ASSIGNED TASK -> Among the records below, find the line that has "Where should I click to: Choose"; from there, give the lines again exactly, and stop after the line that has "Task: Click m00nking-splice".

RECORDS SHOWN ->
========

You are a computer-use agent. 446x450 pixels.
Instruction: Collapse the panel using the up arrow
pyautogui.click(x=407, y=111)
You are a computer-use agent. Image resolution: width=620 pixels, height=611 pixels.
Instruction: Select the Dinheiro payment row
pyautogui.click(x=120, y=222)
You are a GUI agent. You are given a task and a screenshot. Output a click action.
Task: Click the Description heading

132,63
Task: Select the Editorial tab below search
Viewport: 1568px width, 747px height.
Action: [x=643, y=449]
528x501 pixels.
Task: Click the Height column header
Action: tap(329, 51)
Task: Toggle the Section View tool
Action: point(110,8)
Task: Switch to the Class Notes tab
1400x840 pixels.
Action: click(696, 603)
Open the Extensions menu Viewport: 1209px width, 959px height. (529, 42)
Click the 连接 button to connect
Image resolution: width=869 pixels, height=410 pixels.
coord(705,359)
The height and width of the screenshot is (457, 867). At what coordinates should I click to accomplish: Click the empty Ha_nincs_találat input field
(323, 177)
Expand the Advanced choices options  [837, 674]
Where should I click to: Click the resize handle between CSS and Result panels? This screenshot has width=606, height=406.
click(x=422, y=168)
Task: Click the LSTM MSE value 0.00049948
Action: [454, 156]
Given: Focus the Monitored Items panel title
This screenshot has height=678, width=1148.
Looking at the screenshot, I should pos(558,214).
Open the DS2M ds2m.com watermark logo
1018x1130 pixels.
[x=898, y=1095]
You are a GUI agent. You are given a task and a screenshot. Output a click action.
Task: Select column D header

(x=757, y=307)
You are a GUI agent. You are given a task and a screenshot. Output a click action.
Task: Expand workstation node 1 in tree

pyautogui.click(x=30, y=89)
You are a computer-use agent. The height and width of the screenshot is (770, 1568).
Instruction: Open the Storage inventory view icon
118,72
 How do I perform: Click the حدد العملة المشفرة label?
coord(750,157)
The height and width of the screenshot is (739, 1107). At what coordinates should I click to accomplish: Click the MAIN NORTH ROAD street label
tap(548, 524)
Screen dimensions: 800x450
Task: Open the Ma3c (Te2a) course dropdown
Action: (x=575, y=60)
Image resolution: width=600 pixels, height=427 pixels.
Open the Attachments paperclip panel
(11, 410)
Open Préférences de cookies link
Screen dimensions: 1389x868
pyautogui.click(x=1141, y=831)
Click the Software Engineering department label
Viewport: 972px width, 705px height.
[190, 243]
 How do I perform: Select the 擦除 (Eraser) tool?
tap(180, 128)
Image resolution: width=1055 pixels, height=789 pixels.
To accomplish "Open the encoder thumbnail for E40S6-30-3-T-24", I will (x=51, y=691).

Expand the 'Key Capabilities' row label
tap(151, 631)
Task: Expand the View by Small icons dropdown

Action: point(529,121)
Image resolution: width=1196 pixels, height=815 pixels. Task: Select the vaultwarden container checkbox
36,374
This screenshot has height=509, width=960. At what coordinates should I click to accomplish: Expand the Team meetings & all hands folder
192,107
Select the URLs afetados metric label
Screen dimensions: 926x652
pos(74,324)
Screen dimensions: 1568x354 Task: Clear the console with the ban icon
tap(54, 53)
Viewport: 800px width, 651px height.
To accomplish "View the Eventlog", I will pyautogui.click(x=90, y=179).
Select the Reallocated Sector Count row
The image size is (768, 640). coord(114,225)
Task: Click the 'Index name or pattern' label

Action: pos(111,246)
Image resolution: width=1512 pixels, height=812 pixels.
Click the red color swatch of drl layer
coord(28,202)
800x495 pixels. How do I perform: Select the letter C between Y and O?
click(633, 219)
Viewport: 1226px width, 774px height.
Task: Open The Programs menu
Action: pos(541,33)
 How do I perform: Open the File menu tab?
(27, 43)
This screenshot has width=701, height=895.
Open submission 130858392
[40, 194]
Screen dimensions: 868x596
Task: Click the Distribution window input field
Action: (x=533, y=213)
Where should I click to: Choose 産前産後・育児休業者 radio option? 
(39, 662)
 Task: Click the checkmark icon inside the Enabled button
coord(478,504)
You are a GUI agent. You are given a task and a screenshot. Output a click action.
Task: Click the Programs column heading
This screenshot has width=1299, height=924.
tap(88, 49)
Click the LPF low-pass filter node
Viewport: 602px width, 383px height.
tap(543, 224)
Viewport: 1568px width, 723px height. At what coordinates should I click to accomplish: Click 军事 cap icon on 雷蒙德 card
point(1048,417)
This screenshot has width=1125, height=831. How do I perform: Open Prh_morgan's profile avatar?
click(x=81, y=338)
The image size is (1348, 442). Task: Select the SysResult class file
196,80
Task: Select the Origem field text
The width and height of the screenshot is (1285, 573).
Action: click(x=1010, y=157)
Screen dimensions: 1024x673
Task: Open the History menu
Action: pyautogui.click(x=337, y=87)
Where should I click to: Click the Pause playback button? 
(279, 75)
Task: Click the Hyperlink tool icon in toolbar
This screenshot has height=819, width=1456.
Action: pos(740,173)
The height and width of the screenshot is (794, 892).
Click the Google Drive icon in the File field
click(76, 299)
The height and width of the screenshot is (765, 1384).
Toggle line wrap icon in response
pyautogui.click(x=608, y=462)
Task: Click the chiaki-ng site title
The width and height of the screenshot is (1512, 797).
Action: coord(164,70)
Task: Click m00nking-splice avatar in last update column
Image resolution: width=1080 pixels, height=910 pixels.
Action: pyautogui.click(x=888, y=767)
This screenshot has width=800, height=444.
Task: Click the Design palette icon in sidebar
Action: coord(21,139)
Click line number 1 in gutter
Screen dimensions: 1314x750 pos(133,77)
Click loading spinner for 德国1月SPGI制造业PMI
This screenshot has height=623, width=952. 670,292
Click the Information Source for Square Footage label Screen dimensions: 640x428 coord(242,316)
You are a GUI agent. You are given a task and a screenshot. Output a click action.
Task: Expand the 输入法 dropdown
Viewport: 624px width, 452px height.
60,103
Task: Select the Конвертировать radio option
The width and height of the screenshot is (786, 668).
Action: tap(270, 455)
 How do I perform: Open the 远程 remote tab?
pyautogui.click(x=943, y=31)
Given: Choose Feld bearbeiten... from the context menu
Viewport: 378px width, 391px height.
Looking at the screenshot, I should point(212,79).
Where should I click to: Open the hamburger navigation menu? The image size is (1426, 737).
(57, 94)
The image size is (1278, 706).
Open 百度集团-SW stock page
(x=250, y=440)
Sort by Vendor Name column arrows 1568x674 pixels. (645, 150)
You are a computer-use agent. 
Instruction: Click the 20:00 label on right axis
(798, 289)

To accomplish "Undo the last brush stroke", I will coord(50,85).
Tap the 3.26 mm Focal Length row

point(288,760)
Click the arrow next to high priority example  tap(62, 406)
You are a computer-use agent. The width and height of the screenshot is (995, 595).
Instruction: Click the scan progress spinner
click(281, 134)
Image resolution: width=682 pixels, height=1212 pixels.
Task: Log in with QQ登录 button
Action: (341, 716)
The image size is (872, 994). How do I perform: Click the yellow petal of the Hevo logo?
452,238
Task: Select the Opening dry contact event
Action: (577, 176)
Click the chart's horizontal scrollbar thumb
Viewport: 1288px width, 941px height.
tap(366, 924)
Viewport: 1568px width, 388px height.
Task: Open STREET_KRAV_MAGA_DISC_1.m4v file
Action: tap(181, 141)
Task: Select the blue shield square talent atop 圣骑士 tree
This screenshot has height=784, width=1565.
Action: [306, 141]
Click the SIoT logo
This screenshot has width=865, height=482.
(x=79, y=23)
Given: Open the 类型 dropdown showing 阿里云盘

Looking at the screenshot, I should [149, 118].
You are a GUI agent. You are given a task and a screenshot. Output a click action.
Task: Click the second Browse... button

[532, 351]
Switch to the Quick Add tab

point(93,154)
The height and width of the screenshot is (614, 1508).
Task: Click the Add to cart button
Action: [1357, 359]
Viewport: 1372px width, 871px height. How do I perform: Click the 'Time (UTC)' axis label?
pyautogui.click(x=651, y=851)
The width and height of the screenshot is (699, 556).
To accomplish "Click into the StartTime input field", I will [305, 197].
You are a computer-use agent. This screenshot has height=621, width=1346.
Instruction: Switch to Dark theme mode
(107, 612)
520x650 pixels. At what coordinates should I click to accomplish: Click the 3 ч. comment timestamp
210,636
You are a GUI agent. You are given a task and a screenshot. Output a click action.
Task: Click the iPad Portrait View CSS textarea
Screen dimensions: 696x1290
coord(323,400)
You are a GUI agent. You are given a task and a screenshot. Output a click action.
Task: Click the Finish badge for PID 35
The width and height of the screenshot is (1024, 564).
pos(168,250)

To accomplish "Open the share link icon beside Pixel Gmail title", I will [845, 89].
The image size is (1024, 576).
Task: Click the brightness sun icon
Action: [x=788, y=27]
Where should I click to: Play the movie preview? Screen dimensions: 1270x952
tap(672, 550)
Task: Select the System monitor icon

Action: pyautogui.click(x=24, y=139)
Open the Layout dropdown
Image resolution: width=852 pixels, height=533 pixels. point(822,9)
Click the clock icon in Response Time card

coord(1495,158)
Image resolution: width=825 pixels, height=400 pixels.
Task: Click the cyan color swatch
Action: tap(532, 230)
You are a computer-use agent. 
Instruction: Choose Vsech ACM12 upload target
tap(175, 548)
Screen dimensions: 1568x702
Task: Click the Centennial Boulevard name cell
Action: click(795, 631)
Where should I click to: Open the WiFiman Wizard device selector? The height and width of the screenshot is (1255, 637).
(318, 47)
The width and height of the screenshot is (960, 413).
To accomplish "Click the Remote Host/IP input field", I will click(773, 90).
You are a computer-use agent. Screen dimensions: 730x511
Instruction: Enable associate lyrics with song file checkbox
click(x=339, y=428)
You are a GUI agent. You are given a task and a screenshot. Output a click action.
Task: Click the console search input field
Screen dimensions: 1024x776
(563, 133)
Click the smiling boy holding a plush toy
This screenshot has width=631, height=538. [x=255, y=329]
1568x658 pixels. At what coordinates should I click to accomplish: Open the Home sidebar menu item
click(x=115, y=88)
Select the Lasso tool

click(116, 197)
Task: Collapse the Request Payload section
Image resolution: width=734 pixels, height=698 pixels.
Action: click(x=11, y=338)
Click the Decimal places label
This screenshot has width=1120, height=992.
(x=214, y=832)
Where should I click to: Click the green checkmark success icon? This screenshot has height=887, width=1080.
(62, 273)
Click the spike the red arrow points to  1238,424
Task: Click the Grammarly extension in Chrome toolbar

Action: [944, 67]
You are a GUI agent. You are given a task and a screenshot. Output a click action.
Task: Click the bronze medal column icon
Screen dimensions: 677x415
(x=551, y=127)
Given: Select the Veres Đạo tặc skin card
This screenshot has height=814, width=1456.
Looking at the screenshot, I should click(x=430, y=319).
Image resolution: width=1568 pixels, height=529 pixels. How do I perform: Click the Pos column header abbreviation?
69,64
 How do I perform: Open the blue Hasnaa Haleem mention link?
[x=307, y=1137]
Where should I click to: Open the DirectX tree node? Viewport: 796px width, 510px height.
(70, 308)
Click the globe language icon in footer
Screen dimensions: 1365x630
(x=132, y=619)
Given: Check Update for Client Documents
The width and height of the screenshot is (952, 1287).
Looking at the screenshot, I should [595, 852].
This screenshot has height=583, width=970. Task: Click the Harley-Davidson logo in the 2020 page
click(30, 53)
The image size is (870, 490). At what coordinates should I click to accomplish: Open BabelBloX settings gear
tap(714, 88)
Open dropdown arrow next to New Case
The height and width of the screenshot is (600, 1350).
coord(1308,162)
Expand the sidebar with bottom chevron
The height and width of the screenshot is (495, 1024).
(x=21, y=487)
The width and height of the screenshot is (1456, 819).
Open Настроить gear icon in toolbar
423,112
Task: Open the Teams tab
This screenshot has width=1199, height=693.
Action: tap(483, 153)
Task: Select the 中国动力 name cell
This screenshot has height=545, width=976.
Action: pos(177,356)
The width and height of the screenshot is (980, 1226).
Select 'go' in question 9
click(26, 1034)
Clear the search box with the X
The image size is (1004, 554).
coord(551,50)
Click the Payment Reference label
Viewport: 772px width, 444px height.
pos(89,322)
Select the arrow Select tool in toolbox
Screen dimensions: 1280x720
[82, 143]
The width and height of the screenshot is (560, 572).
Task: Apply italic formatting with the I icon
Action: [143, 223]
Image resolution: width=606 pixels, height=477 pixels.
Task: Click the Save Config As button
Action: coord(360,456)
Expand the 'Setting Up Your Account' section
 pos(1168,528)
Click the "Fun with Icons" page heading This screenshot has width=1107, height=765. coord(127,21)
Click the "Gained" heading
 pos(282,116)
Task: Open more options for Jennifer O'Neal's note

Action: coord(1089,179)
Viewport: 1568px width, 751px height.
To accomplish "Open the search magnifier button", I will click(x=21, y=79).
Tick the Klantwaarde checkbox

========

WRITTEN REPLY ->
Where should I click to: Choose 産前産後・育児休業者 radio option? 
(39, 662)
 Task: Click the checkmark icon inside the Enabled button
coord(478,504)
You are a GUI agent. You are given a task and a screenshot. Output a click action.
Task: Click the Programs column heading
This screenshot has width=1299, height=924.
tap(88, 49)
Click the LPF low-pass filter node
Viewport: 602px width, 383px height.
tap(543, 224)
Viewport: 1568px width, 723px height. At what coordinates should I click to accomplish: Click 军事 cap icon on 雷蒙德 card
point(1048,417)
This screenshot has width=1125, height=831. How do I perform: Open Prh_morgan's profile avatar?
click(x=81, y=338)
The image size is (1348, 442). Task: Select the SysResult class file
196,80
Task: Select the Origem field text
The width and height of the screenshot is (1285, 573).
Action: click(x=1010, y=157)
Screen dimensions: 1024x673
Task: Open the History menu
Action: pyautogui.click(x=337, y=87)
Where should I click to: Click the Pause playback button? 
(279, 75)
Task: Click the Hyperlink tool icon in toolbar
This screenshot has height=819, width=1456.
Action: pos(740,173)
The height and width of the screenshot is (794, 892).
Click the Google Drive icon in the File field
click(76, 299)
The height and width of the screenshot is (765, 1384).
Toggle line wrap icon in response
pyautogui.click(x=608, y=462)
Task: Click the chiaki-ng site title
The width and height of the screenshot is (1512, 797).
Action: coord(164,70)
Task: Click m00nking-splice avatar in last update column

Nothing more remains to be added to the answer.